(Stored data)
........
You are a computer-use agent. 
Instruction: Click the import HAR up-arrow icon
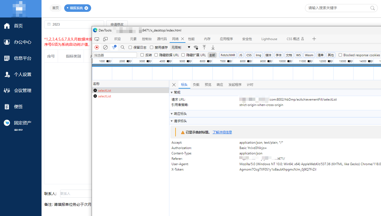coord(204,47)
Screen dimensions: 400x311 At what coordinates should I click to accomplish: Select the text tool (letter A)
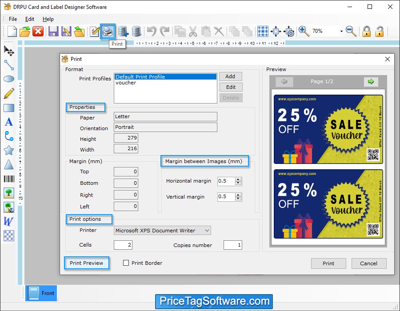[9, 122]
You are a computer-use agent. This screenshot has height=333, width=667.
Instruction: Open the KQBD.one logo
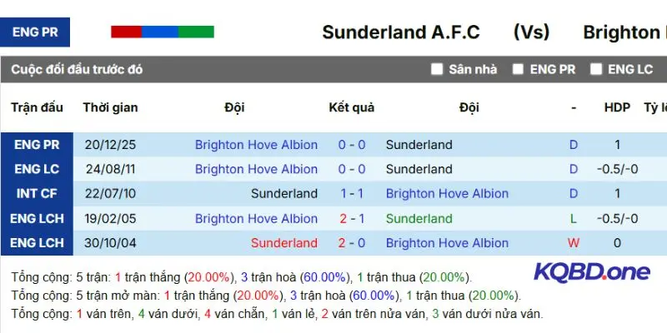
........
_Aim of the exercise_. Each line in the records above should be reproduced exactly; images are not copied.

_Exercise response_.
You are a computer-use agent. 
Instruction: Click the import HAR up-arrow icon
coord(204,47)
Screen dimensions: 400x311 At what coordinates should I click to accomplish: Select the text tool (letter A)
[9, 122]
You are a computer-use agent. This screenshot has height=333, width=667.
Instruction: Open the KQBD.one logo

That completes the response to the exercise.